___ DATA

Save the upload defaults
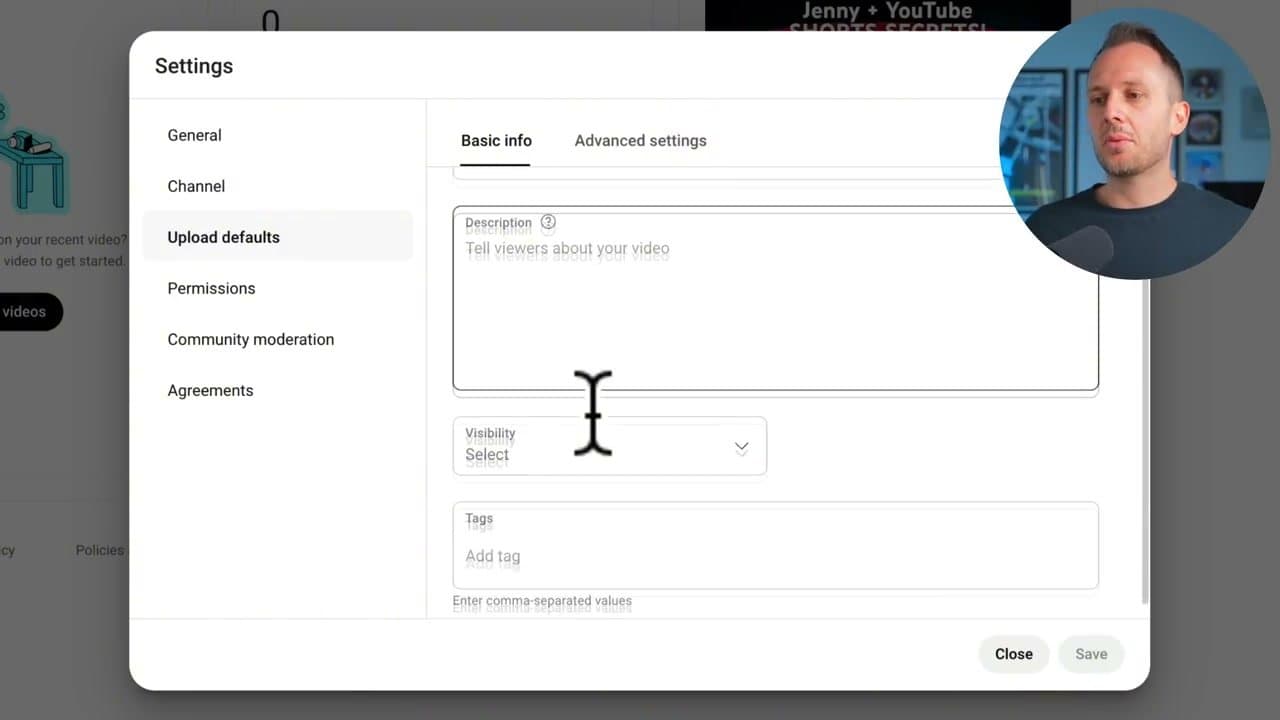 tap(1090, 653)
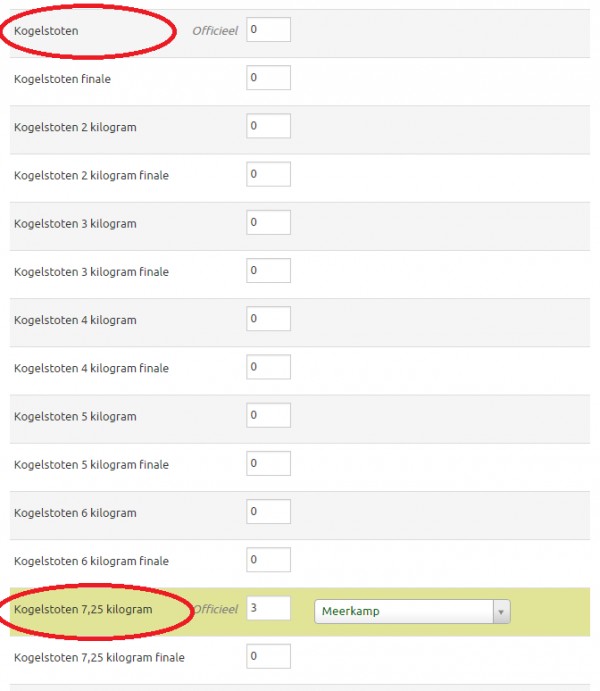The height and width of the screenshot is (691, 600).
Task: Click the Kogelstoten 4 kilogram row label
Action: (75, 320)
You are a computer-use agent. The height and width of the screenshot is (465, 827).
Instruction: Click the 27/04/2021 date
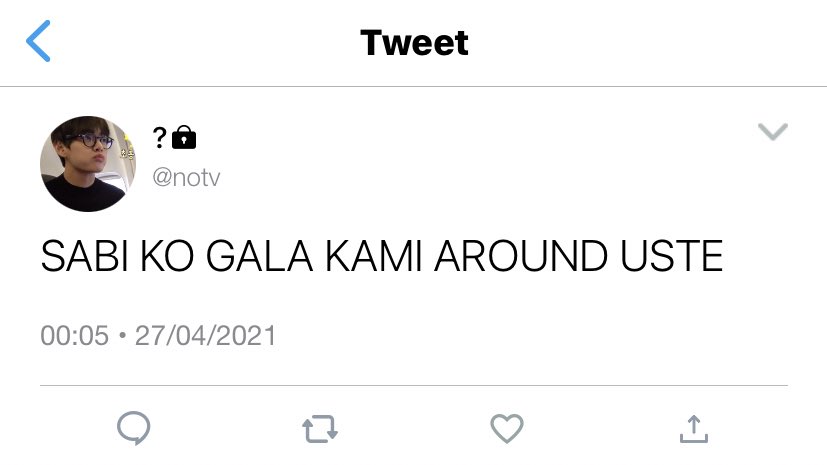tap(206, 336)
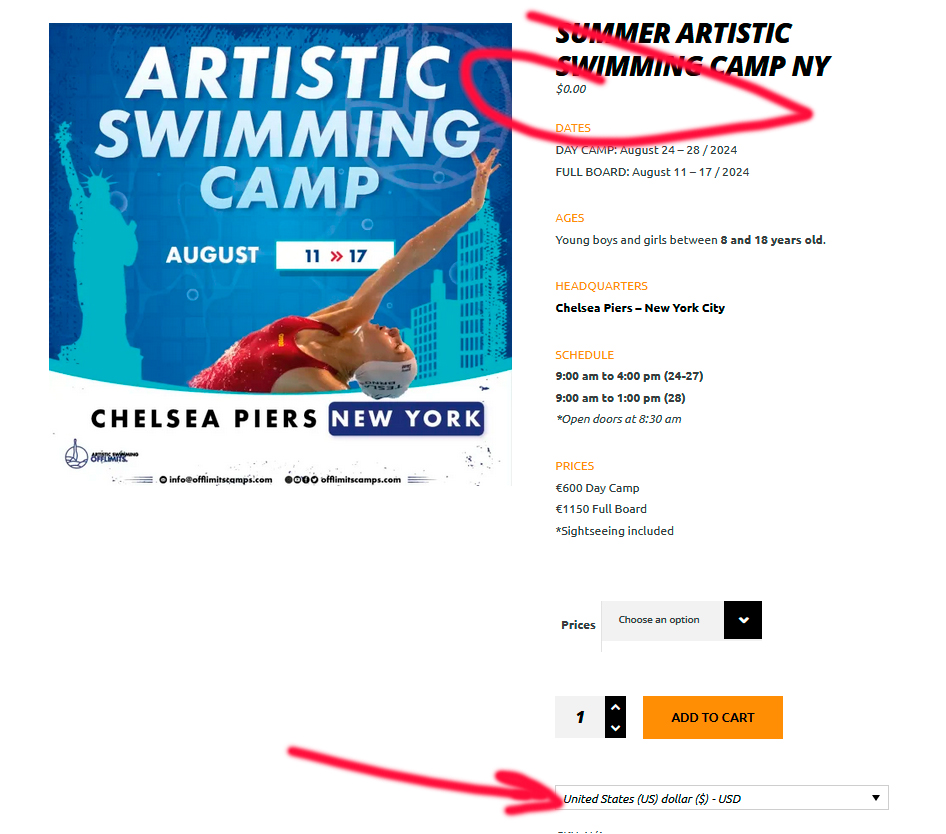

______

◆ PROBLEM TO WORK ON ◆
This calls for each record above to be set down exactly, with the images skipped.

◆ ANSWER TO THIS PROBLEM ◆
Save the upload defaults
 tap(1090, 653)
The height and width of the screenshot is (691, 600).
Task: Click the Kogelstoten 4 kilogram row label
Action: (75, 320)
You are a computer-use agent. The height and width of the screenshot is (465, 827).
Instruction: Click the 27/04/2021 date
tap(206, 336)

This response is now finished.